Beyond a Reasonable Doubt (1956) Fritz Lang
Fritz Lang’s last American film follows novelist Tom Garrett (Dana Andrews), a man looking to get the inside scoop on capital punishment for his next book. Garrett’s future father-in-law, newspaper publisher Austin Spencer (Sidney Blackmer, left), a vocal opponent of capital punishment, proposes an idea. No one, including Spencer’s daughter Susan (Joan Fontaine), can be trusted with any aspect of the project, so it’s just between the two men.
As luck would have it, the police have a recent unsolved crime they’re investigating: the killing of a young showgirl. The plan? Plant (and carefully document) fake evidence connecting Garrett to the crime, get convicted, and then discredit the system by showing Garrett’s innocence. What better way to expose the problems related to the death penalty? But this is film noir, so we know something’s going to go wrong, very wrong.
Many things go wrong with this film. As David Hogan points out in his book Film Noir FAQ (2013), director Fritz Lang seemed to be going through the motions with “the dull competence of a mid-‘50s television drama.” I can’t argue with him. As Hogan also mentions, it’s hard to believe this is the same Fritz Lang who directed The Big Heat three years earlier. Lang’s visual mastery is all but absent here, further damaged by shoddy production values.

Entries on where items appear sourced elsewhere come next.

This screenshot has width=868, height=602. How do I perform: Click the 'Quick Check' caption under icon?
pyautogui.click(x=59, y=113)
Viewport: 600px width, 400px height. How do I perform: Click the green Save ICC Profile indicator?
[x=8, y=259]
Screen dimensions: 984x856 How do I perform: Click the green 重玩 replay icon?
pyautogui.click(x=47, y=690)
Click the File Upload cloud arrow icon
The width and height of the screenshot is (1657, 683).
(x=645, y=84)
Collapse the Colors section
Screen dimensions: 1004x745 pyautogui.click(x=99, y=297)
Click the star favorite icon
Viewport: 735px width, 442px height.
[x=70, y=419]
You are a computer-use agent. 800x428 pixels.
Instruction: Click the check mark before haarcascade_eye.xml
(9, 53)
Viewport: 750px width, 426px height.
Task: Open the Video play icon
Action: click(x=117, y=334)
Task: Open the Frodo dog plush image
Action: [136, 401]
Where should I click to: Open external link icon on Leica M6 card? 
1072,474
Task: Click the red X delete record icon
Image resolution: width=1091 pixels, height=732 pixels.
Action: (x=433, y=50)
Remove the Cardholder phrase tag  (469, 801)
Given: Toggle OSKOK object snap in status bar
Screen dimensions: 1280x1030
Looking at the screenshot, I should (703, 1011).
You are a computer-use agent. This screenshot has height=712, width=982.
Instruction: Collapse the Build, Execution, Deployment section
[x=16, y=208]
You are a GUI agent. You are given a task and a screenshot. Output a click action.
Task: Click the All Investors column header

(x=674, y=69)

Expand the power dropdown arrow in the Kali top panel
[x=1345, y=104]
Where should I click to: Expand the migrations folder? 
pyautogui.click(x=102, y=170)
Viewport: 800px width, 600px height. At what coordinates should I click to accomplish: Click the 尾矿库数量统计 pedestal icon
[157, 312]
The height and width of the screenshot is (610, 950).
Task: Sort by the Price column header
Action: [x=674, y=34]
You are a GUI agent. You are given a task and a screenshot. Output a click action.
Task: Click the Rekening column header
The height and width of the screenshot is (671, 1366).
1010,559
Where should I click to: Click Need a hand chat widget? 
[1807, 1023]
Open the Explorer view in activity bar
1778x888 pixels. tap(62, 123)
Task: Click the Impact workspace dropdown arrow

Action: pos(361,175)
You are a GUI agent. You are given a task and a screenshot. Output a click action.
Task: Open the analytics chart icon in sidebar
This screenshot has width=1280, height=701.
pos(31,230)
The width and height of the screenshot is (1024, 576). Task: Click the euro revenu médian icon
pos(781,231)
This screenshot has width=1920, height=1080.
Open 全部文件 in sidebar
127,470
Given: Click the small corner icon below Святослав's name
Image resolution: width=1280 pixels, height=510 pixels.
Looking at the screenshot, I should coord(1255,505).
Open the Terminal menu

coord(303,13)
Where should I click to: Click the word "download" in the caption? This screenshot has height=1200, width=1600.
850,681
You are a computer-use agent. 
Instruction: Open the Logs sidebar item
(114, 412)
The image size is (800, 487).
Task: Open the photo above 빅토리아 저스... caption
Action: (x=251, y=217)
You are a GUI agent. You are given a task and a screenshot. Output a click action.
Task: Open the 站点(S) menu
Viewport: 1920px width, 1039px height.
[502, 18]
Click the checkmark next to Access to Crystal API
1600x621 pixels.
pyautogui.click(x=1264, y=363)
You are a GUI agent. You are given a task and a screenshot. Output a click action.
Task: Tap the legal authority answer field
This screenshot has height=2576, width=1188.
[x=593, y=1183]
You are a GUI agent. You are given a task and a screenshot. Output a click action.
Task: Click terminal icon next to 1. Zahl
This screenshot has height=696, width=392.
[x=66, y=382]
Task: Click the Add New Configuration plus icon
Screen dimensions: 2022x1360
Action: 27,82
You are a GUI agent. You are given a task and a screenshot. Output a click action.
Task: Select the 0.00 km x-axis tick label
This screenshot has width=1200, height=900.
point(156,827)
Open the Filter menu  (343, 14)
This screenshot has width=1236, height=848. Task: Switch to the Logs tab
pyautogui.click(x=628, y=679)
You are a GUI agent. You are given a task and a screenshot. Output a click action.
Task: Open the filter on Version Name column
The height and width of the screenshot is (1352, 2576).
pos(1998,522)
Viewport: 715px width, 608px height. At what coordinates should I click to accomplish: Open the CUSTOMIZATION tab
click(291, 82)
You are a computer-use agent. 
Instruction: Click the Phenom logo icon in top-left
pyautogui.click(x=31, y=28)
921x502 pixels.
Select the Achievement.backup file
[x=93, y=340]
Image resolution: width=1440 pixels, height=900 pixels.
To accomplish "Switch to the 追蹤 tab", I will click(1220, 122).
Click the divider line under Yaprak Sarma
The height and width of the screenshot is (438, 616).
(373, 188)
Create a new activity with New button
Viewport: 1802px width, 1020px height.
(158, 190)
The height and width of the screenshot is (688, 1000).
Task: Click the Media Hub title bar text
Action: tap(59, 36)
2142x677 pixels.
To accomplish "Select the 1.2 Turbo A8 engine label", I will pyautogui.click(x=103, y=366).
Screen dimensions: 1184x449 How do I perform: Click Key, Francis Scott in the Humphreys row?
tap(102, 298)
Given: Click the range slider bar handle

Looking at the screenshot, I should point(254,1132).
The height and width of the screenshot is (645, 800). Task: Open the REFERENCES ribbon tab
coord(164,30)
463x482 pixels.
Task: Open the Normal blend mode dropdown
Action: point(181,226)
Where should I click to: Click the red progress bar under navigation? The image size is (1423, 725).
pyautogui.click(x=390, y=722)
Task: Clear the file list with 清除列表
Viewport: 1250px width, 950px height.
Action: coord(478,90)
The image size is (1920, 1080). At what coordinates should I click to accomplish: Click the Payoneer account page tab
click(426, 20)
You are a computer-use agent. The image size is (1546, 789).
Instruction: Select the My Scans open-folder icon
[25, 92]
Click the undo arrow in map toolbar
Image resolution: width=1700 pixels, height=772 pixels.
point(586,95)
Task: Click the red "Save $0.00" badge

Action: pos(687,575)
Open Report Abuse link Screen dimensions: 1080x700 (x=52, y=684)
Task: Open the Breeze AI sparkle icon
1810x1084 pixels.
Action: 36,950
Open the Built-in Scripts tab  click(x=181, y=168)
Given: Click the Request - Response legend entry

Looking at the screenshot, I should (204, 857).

I’m willing to overlook the film’s ridiculous premise, but the Douglas Morrow story and screenplay keep adding one absurdity after another. Yet, as Eddie Muller states in his Noir Alley outro for the film, the ending is gutsy, “a spit in the eye of the prevailing ‘happily ever after’ normalcy of the 1950s.” Be sure to watch Eddie’s outro after you’ve seen the film. You’ll find out one reason why this film may have hit too close to home for Lang.
Take a look at Letterboxd, and you’ll see a wide range of reviews and opinions, joining those of critics who despise the picture and others who consider it Lang’s greatest film. It was also his final American movie. Lang returned to Europe where he continued to make films for a few more years.
The stories of Dana Andrews’s drinking problems are legion, and the actor frustrated Lang constantly during the production, yet I consider Andrews one of the most solid actors of the classic Hollywood era, especially in film noir pictures. I don’t care if he was drunk, sober, or picking up signals from Jupiter, he’s fantastic in his delivery and even better at silently reacting, letting his eyes do the work.
Whether you’re watching double features of actors, directors, and cinematographers or simply enjoying film noir with no definite plan, I hope you enjoy the rest of Noirvember. There’s lots of darkness and mayhem to go…
Thanks for the reviews, curious to watch both of these.